Former Faculty Member at UW Business School Sentenced to Prison for Investment Fraud Scheme
Used Investor Money for Credit Card Bills, Jewelry, and Home Improvements
A Seattle man who operated an investment advisory business for more than 20 years was sentenced today in U.S. District Court in Seattle to 40 months in prison, three years of supervised release and $547,461 in restitution for wire fraud, announced U.S. Attorney Annette L. Hayes. SATYEN CHATTERJEE, a/k/a Satyen Chattopadhyay, 65, owned and operated Strategic Capital Management, Inc. from 1992 until the Washington State Department of Financial Institutions ordered it to cease operating illegally in October 2013. At the sentencing hearing U.S. District Judge Thomas S. Zilly told him, “You did, over a long period of time, commit fraud…. stealing money from your friends and clients.”
“This defendant, a native of India, took advantage of the trust that members of his own Bengali community placed in him,” said U.S. Attorney Annette L. Hayes. “As is so often the case, his victims were harmed not only financially, but also in their ability to trust those around them.”

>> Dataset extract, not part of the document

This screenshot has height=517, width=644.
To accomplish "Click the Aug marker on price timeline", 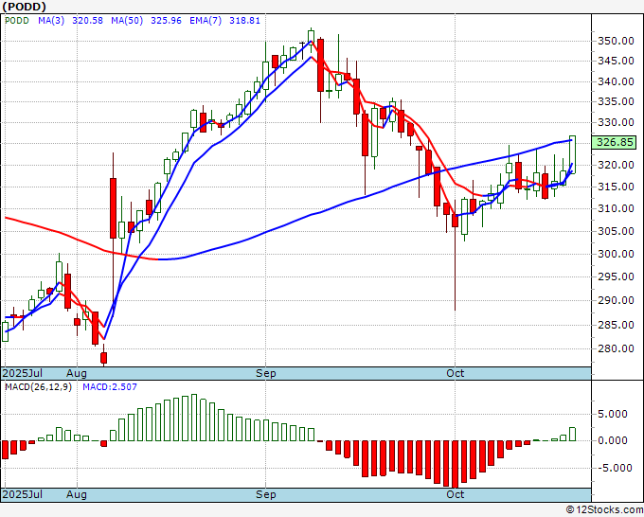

CHATTERJEE, who once taught at the University of Washington Business School, pleaded guilty in May 2015, admitting engaging in a scheme to defraud investors between 2007 and 2013. According to records filed in the case and with the Department of Financial Institutions (DFI), the investigation revealed that at least five victims were defrauded of more than $600,000. CHATTERJEE convinced various investors to make investments with him in what he represented were fixed rate securities. But in fact CHATTERJEE transferred the funds to his own bank accounts, used the money for his own expenses, or lost it as a day trader in the stock market.
For one investor CHATTERJEE created a false account statement making the investor believe his investment was secure. In 2011, CHATTERJEE sent a series of lulling emails to some clients falsely indicating that long time investment associates had defaulted on agreements he had with them, and blaming them for losses in the investments.
The case was investigated by the Washington State Department of Financial Institutions (DFI) and the FBI. The case is being prosecuted by Assistant United States Attorney Justin W. Arnold and Special Assistant United States Attorney Robert Kondrat. Mr. Kondrat is an attorney with DFI.